◆ **STORED DATA**

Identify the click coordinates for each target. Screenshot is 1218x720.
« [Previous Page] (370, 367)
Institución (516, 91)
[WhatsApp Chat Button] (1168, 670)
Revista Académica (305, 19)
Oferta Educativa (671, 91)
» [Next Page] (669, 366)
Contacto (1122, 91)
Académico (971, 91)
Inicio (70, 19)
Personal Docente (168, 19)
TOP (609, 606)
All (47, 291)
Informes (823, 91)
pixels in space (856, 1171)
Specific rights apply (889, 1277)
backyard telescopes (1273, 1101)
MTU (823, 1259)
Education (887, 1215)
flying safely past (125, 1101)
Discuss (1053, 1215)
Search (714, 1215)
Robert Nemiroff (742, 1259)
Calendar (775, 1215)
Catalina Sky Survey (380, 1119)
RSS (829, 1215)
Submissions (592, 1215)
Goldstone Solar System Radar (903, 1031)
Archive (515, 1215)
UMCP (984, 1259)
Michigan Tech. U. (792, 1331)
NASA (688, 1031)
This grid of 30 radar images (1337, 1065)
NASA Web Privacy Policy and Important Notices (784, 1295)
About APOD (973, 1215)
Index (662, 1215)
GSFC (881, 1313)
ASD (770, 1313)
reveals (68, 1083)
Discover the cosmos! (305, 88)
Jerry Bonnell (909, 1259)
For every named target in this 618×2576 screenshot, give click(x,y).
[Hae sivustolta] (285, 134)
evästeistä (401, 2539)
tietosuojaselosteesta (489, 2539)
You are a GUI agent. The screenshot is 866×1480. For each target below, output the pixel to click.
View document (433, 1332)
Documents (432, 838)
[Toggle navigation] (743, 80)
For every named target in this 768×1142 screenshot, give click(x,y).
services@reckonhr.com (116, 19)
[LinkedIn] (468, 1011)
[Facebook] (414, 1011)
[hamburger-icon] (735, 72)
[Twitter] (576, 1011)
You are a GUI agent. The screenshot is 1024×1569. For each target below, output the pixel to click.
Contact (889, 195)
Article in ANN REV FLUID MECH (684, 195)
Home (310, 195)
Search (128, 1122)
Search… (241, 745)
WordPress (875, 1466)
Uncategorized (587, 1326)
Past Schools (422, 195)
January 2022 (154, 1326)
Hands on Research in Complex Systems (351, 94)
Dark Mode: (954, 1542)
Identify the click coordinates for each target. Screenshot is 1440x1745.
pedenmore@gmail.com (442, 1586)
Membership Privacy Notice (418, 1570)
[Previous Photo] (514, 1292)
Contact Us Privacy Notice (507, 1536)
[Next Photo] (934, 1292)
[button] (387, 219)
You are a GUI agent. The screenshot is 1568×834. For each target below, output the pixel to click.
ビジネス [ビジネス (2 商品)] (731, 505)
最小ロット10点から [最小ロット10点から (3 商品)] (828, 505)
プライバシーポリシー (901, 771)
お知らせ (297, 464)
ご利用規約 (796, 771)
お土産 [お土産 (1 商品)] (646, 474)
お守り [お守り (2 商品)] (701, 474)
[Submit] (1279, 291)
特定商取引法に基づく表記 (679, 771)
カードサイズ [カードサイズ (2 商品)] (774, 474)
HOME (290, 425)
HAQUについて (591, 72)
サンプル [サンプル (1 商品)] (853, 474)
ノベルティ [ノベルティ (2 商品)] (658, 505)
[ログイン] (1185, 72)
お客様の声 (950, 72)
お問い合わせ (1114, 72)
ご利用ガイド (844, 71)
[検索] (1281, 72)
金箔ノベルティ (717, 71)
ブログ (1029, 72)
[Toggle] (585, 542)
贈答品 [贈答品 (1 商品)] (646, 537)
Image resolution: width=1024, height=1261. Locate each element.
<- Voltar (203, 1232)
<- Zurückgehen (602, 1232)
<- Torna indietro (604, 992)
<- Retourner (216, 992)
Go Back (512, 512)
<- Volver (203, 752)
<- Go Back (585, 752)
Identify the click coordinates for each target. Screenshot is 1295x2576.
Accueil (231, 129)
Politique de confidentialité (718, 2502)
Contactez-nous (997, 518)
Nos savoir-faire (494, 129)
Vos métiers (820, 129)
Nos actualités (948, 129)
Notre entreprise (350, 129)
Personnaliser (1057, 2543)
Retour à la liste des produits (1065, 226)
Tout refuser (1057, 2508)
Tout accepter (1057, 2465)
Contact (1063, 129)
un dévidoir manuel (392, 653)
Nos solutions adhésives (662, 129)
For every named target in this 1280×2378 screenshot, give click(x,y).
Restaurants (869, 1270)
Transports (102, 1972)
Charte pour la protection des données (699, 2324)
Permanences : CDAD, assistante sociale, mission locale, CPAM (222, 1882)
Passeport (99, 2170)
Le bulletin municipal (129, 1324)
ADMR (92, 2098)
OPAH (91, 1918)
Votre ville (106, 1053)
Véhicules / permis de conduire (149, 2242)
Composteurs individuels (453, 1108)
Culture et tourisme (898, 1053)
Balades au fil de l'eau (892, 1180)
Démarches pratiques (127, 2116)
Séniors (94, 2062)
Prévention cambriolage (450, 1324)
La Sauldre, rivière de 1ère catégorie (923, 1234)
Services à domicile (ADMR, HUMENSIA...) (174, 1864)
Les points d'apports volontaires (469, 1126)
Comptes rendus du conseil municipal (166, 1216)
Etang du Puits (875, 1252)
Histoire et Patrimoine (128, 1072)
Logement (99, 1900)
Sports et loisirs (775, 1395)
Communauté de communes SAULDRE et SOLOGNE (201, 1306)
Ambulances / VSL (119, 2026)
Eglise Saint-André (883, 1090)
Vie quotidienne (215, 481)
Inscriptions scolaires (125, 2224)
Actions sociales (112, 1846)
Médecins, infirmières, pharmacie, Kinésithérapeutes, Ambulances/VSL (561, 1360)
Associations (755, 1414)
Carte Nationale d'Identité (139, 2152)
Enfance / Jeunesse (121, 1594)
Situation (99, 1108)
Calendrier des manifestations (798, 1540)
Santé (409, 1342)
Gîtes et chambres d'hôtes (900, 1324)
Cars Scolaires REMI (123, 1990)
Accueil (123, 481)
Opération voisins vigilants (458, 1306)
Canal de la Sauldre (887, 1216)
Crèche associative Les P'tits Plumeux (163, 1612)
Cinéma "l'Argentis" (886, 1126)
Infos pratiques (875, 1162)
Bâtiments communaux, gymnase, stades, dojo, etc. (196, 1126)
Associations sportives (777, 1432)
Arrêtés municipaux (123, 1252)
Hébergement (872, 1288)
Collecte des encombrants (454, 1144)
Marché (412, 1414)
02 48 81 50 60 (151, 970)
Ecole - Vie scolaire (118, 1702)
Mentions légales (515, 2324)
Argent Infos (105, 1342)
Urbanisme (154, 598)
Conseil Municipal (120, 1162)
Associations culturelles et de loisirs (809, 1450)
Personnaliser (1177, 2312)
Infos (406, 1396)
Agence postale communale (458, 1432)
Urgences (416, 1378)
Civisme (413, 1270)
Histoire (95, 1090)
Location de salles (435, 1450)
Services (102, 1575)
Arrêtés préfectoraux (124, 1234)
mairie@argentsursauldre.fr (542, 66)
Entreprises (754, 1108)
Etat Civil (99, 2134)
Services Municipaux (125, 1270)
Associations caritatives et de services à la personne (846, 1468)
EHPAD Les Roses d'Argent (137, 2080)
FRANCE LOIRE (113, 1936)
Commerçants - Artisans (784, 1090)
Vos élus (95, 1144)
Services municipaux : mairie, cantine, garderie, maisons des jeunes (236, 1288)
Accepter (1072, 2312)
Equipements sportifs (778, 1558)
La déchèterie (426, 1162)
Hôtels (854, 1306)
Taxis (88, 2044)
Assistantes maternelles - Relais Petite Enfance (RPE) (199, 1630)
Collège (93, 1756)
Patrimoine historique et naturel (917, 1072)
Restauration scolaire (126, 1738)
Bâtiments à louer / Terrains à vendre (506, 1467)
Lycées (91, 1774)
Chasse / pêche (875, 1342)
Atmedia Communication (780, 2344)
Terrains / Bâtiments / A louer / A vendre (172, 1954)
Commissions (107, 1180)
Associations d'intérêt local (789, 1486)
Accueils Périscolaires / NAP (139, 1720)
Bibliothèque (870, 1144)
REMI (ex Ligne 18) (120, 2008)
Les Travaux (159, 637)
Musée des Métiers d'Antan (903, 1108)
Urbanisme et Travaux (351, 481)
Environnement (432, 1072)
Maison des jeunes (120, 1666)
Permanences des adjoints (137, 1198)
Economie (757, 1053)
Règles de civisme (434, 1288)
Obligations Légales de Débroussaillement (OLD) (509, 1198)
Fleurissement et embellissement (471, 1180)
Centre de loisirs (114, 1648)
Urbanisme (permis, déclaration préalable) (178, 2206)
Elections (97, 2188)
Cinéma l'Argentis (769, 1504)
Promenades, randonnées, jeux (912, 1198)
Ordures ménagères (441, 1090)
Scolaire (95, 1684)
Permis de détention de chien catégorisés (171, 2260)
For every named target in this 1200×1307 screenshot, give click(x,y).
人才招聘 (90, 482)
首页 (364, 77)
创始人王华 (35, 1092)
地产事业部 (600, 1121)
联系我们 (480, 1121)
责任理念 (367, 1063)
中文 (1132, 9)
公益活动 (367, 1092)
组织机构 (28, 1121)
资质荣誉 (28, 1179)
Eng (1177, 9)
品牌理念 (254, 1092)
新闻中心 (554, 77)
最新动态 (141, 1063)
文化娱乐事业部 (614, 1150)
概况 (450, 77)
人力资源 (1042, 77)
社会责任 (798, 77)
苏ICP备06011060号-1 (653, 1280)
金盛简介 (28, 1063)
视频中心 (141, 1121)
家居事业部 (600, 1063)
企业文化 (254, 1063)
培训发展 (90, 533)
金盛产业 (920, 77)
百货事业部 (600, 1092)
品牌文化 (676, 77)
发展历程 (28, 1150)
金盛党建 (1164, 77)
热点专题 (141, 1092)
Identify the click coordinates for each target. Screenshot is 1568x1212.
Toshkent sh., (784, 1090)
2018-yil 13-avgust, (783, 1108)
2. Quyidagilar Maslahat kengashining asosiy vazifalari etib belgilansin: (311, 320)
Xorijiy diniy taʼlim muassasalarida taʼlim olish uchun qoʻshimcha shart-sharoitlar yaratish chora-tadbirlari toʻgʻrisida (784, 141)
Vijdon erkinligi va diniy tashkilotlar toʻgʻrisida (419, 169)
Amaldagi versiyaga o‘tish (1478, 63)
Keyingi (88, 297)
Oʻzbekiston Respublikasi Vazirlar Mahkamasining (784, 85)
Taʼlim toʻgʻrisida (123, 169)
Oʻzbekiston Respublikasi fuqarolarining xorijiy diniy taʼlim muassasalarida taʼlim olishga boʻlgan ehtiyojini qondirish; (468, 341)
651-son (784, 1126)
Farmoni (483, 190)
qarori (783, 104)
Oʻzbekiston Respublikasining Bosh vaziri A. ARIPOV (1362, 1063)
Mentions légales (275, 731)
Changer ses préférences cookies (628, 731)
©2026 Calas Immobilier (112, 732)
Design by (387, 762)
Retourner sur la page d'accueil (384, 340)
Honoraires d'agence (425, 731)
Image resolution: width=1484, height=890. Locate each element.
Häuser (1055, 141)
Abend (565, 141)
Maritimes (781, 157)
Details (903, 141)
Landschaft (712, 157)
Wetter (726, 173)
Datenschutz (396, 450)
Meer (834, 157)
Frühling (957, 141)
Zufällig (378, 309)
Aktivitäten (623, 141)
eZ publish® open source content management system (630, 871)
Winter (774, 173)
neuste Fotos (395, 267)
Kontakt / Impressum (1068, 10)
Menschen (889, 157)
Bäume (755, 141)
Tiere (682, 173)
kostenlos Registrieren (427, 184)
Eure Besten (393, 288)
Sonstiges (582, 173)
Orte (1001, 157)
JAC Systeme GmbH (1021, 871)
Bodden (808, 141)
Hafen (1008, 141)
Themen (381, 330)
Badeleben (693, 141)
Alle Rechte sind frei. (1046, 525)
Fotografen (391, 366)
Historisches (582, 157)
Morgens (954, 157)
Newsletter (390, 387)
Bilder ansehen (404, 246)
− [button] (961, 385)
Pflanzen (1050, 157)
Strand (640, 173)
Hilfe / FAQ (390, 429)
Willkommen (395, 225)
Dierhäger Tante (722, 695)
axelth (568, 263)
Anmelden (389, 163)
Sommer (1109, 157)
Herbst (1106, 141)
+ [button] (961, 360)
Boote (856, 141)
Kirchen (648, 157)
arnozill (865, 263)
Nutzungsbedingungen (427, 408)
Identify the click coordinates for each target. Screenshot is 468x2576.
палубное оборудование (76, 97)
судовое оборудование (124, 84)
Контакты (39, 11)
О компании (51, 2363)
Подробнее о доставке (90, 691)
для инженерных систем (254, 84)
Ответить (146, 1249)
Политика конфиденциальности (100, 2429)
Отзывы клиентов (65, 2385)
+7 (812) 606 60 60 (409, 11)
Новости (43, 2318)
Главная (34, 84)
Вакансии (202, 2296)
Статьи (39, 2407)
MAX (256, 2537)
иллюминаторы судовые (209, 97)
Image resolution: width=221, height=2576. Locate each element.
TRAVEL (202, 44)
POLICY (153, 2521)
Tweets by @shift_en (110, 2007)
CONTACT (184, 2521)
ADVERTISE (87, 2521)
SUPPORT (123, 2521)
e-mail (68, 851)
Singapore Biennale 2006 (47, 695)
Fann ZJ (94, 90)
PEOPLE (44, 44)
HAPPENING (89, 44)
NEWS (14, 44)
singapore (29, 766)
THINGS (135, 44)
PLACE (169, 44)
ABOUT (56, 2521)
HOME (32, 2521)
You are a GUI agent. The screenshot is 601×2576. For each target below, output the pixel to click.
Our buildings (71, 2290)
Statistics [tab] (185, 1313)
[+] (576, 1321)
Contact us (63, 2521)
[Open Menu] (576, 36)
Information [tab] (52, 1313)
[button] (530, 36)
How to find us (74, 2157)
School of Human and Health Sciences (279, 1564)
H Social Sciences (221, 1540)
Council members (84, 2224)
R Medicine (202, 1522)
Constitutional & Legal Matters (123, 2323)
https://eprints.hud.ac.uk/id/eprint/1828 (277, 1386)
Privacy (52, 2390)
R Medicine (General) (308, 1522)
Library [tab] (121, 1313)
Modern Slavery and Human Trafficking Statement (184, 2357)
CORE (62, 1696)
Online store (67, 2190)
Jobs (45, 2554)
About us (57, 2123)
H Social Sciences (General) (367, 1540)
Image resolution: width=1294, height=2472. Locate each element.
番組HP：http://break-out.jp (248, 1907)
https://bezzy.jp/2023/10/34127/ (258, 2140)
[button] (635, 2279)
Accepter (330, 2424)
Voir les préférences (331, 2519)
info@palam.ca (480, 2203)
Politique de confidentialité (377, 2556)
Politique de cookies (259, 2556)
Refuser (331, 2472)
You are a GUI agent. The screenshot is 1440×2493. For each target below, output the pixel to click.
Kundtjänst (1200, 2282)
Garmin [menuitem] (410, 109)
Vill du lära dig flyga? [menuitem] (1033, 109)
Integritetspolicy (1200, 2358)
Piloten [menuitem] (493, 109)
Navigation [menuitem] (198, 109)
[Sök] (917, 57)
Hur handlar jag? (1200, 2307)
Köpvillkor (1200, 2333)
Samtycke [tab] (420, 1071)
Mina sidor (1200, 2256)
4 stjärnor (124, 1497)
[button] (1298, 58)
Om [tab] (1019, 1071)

◆ **STATED PROBLEM**
Please rewrite the listing lines starting at the line that has "[Toggle] (585, 542)" and stopping after the one with "Nos solutions adhésives (662, 129)", replacing "Go Back" with "Return" and leaving everything else unchanged.

◆ **EXERCISE ANSWER**
[Toggle] (585, 542)
贈答品 [贈答品 (1 商品)] (646, 537)
Image resolution: width=1024, height=1261. Locate each element.
<- Voltar (203, 1232)
<- Zurückgehen (602, 1232)
<- Torna indietro (604, 992)
<- Retourner (216, 992)
Return (512, 512)
<- Volver (203, 752)
<- Return (585, 752)
Identify the click coordinates for each target. Screenshot is 1295x2576.
Accueil (231, 129)
Politique de confidentialité (718, 2502)
Contactez-nous (997, 518)
Nos savoir-faire (494, 129)
Vos métiers (820, 129)
Nos actualités (948, 129)
Notre entreprise (350, 129)
Personnaliser (1057, 2543)
Retour à la liste des produits (1065, 226)
Tout refuser (1057, 2508)
Tout accepter (1057, 2465)
Contact (1063, 129)
un dévidoir manuel (392, 653)
Nos solutions adhésives (662, 129)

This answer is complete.